A retrospective study evaluated consecutive patients undergoing unilateral or bilateral native nephrectomy from a total of 126 consecutive pediatric kidney transplants. These nephrectomies were done a median of 1.9 months (0–41) before transplant. The indication was polyuria, defined as sustained urine output >2.5 cc/kg/h, in 22 children, of which 10 had congenital urinary tract anomalies that were not further described. Of these 22 children, 15 had unilateral surgery (sometimes the first of staged removal) and median urine output decreased from 3.9 cc/kg/h to 2.4 cc/kg/h, a change of −40 % from 2.1 to 1.4 L per day (Ghane Sharbaf et al. 2012).

Renal Transplantation

Several cohort studies indicate that graft survival is similar in patients with renal failure due to PUV versus those with medical renal disease.

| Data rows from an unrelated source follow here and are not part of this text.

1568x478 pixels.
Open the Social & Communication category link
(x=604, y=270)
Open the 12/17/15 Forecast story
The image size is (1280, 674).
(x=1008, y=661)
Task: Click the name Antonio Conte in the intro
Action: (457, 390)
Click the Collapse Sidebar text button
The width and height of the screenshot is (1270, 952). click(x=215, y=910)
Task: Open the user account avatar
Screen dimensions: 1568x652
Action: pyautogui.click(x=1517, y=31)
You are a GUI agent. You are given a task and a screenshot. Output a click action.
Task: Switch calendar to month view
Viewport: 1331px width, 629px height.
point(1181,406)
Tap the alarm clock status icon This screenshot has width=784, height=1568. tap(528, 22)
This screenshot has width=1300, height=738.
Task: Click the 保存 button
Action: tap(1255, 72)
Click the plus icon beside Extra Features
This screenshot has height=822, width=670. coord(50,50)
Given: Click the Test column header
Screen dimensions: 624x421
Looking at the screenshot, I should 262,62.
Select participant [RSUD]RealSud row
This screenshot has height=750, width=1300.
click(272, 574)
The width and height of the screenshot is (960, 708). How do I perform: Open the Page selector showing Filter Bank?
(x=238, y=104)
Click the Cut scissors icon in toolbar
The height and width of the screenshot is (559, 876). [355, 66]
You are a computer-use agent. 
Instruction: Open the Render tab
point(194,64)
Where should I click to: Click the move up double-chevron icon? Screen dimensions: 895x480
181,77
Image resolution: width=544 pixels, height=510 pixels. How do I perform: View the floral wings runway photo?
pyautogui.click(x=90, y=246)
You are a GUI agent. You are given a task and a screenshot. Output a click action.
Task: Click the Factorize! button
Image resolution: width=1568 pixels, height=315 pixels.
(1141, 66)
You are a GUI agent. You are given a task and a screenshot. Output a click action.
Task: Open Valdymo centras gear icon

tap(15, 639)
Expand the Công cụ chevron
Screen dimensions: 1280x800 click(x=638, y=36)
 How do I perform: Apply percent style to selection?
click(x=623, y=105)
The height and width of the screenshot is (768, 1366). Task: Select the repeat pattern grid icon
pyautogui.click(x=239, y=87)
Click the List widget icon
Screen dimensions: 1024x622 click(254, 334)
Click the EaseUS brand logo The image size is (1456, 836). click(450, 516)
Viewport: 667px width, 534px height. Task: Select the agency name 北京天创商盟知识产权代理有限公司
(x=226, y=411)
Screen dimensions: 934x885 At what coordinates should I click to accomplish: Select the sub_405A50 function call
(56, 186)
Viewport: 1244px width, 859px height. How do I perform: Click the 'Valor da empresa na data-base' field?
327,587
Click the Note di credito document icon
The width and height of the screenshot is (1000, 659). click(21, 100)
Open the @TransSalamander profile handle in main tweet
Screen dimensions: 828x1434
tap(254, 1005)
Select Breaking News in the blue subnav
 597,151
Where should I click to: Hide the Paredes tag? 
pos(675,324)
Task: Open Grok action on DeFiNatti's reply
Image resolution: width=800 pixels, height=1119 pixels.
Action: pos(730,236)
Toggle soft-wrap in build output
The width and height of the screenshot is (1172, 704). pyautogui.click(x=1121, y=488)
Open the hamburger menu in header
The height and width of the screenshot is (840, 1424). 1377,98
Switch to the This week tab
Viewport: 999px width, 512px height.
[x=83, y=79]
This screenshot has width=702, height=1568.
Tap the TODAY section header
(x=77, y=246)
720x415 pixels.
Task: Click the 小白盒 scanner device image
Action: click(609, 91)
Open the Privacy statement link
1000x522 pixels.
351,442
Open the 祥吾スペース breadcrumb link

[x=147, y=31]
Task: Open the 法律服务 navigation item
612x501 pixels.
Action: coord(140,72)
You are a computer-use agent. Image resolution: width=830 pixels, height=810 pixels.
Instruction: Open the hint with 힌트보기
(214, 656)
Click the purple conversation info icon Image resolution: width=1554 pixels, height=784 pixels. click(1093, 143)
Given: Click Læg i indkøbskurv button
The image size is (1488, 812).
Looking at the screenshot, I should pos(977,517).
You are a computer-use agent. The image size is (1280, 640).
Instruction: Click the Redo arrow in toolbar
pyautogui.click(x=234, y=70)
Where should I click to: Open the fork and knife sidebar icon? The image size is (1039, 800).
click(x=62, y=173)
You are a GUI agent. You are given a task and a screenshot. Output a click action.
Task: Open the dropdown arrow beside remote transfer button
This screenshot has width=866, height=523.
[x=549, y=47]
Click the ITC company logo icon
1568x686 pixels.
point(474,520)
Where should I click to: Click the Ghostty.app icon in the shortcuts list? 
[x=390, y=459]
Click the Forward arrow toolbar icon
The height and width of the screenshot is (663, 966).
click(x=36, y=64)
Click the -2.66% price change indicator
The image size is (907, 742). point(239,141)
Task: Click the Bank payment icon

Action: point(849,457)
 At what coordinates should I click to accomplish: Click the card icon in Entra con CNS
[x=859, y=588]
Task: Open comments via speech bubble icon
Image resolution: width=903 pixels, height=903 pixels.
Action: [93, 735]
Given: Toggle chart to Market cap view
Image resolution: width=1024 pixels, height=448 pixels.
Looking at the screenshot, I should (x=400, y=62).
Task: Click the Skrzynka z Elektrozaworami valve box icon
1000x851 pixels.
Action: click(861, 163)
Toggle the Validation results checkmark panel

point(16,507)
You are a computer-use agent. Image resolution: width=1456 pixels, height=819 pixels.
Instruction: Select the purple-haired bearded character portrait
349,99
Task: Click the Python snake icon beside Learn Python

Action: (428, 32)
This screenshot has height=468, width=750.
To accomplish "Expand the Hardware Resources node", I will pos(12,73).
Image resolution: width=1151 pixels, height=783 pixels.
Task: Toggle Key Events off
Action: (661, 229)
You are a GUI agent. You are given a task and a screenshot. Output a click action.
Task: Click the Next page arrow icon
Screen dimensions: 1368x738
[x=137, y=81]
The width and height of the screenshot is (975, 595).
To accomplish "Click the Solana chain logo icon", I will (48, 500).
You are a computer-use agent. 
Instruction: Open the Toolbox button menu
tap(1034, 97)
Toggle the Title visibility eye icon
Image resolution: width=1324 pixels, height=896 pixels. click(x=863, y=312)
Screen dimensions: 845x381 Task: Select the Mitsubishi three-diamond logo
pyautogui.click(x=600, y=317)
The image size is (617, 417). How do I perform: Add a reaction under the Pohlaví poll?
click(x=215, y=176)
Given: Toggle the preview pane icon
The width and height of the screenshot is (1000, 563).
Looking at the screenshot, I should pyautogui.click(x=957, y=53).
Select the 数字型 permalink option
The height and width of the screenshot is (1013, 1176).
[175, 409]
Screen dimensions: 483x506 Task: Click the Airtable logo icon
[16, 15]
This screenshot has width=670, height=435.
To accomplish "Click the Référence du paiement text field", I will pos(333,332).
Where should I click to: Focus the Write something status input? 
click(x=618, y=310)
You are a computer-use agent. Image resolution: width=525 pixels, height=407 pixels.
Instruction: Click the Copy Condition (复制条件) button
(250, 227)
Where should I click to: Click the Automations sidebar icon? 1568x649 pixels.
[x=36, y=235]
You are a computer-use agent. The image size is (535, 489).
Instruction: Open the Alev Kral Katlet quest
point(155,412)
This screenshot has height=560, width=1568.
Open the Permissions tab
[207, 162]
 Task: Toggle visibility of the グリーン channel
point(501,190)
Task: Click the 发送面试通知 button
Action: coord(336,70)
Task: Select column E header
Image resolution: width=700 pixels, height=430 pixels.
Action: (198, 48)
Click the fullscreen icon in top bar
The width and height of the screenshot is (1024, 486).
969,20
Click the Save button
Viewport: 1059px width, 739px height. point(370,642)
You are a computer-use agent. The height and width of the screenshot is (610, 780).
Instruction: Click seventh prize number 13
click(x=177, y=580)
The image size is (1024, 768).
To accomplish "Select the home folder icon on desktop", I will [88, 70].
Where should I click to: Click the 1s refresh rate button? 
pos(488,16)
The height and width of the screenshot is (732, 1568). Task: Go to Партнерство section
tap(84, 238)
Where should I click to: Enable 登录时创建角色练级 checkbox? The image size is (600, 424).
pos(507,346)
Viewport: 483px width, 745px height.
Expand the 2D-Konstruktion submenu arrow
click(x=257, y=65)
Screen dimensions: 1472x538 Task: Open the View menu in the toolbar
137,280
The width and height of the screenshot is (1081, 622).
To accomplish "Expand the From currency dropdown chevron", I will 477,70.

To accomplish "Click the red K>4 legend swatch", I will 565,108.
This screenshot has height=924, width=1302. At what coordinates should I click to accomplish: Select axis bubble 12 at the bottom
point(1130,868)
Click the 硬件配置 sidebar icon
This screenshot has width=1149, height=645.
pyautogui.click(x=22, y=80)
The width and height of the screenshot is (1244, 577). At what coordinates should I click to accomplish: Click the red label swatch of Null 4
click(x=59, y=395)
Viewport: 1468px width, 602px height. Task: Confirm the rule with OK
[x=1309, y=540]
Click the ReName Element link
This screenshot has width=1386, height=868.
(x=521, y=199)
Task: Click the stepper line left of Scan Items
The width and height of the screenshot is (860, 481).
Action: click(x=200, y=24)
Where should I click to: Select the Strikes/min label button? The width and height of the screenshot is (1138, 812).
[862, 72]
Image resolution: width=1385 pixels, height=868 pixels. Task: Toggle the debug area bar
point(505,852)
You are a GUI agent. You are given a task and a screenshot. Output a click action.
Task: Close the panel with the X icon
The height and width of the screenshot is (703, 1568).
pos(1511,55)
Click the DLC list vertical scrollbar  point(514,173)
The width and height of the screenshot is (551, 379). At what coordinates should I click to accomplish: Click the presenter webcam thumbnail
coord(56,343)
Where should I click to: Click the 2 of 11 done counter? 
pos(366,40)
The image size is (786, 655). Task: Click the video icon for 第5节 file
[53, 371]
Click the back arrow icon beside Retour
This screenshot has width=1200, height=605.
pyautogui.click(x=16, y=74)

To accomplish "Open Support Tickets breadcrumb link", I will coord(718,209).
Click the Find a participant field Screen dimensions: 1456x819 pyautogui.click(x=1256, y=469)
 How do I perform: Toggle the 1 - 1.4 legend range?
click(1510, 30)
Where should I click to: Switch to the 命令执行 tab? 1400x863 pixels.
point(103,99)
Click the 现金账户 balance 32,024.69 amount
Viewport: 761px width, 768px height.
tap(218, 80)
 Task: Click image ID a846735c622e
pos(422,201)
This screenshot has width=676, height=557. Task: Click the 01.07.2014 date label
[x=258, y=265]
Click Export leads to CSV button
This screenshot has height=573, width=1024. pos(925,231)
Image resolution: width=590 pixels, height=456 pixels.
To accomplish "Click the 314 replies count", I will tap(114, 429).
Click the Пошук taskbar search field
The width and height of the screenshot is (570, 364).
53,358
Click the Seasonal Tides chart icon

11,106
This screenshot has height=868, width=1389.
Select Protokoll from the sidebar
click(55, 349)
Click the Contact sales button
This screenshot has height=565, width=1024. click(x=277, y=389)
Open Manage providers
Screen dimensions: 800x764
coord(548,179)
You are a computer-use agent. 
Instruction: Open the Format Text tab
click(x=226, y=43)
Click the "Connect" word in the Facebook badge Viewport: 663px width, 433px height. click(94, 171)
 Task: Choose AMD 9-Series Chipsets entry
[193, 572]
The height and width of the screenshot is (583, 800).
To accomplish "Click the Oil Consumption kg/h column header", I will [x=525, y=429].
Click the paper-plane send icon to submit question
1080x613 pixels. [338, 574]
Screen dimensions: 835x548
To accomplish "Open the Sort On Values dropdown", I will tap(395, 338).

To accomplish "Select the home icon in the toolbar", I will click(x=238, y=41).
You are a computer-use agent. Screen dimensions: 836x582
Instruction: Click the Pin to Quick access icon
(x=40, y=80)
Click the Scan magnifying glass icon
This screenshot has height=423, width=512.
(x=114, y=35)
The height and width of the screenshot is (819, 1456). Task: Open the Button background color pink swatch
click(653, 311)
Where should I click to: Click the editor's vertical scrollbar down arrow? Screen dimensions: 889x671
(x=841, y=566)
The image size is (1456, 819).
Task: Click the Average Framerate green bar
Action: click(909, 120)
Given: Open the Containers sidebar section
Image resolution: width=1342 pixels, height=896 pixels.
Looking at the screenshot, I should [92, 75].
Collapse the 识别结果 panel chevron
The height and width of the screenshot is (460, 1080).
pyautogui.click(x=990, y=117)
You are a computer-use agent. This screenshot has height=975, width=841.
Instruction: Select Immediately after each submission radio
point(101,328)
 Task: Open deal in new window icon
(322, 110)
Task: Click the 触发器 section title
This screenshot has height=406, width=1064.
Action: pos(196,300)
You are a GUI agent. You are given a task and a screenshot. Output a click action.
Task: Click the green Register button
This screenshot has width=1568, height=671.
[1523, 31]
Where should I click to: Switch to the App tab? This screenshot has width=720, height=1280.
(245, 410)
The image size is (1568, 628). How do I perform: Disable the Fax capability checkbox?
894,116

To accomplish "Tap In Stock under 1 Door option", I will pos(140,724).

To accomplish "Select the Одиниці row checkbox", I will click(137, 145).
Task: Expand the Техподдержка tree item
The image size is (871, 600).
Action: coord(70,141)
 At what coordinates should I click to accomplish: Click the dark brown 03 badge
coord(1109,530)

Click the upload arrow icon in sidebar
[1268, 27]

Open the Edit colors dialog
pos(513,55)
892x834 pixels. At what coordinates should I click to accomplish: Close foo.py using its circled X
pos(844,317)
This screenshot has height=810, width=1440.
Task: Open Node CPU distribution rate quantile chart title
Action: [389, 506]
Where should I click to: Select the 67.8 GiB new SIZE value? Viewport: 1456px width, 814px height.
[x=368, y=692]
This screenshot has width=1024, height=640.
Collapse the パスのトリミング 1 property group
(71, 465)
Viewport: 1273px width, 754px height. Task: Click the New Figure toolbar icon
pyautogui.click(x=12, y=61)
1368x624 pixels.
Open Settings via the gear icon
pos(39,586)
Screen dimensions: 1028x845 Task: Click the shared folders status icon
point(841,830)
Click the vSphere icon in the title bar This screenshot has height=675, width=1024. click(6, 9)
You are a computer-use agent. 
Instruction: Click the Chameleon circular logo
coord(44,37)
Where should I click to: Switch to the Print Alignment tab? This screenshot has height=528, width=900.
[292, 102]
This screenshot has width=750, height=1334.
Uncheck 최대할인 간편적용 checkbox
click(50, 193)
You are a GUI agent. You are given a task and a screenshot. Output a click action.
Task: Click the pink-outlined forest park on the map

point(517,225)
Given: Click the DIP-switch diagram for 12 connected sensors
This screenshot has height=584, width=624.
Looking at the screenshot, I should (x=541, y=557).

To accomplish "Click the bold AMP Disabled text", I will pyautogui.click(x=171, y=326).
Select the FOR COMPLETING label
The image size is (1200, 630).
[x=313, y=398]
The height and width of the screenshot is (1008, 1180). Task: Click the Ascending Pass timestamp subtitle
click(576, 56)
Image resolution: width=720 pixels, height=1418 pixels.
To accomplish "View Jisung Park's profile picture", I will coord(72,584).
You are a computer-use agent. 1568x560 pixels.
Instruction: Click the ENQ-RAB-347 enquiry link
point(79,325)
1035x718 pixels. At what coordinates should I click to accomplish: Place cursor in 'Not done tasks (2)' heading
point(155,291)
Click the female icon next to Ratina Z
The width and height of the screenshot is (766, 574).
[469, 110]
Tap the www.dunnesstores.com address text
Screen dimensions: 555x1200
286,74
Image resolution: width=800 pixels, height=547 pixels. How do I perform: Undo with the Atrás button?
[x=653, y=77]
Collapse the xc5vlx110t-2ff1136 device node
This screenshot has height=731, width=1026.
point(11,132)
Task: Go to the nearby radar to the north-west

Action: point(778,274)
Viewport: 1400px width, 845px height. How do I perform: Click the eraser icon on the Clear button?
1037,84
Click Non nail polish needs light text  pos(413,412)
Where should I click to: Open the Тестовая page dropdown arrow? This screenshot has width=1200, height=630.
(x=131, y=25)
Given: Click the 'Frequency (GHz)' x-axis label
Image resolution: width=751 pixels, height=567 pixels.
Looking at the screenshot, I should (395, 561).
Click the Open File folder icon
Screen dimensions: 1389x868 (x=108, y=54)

A retrospective cohort study compared graft survival after living unrelated donor transplantation in 15 PUV patients, mean age 12.5  ±  2.8 years, to 45 matched controls of similar age also receiving living unrelated grafts and all managed with a similar immunosuppressive protocol. Preoperative urologic assessment included VCUG, cystoscopy, and UD; of these 15 patients, 4 took anticholinergics, 2 used CIC, and 9 had prior ileocystoplasty. There were no differences in acute or chronic rejection episodes between patients and controls, and mean graft survival was 7 years in patients and 6.2 in controls, p  =  0.9 (Otukesh et al. 2008).

Another retrospective study compared renal graft outcomes in 18 PUV patients transplanted at mean age 9.1 years (1–18) 1:1 with a selected control group with medical renal disease of similar age, donor type, and immunosuppressive therapies. No pre-transplant UD or bladder reconstruction was done in any patient, but no mention was made of other medical therapies for bladder management, if any, and the authors admitted there were neither UD data nor voiding histories for any PUV patients before or during 10 years of post-transplant follow-up. Nevertheless, 10-year graft survival was not significantly different between patients and controls, 54 % versus 41 % p  =  0.35 (Indudhara et al. 1998).

A third retrospective matched cohort study compared cadaveric transplantation in 19 PUV patients at mean age of 10 years (1.3–17) to 62 controls with glomerulonephropathies and 42 controls with renal dysplasia—neither control group including patients with known bladder dysfunction. There were no differences in PUV patients versus controls for graft survival at 1, 5, or 10 years. In this series, all PUV patients underwent pre-transplant UD, which diagnosed “severe” bladder dysfunction in 8 (42 %) described as detrusor overactivity, poor compliance, reduced bladder capacity, and bladder sphincter “incoordination” (none specifically defined). Pre-transplant augmentation was performed in five of these. All transplant reimplantations were antirefluxing done into the native bladder. No patient had pre-transplant bilateral nephrectomies, but eight had unilateral nephrectomy before or during the transplant, and six had unilateral nephrectomy afterwards, resulting in three with bilateral removal of native kidneys. Another patient had bilateral nephrectomy after transplant, so that altogether 4/19 (21 %) received bilateral nephrectomies. Indications for nephrectomy were not clearly stated (Mendizabal et al. 2006).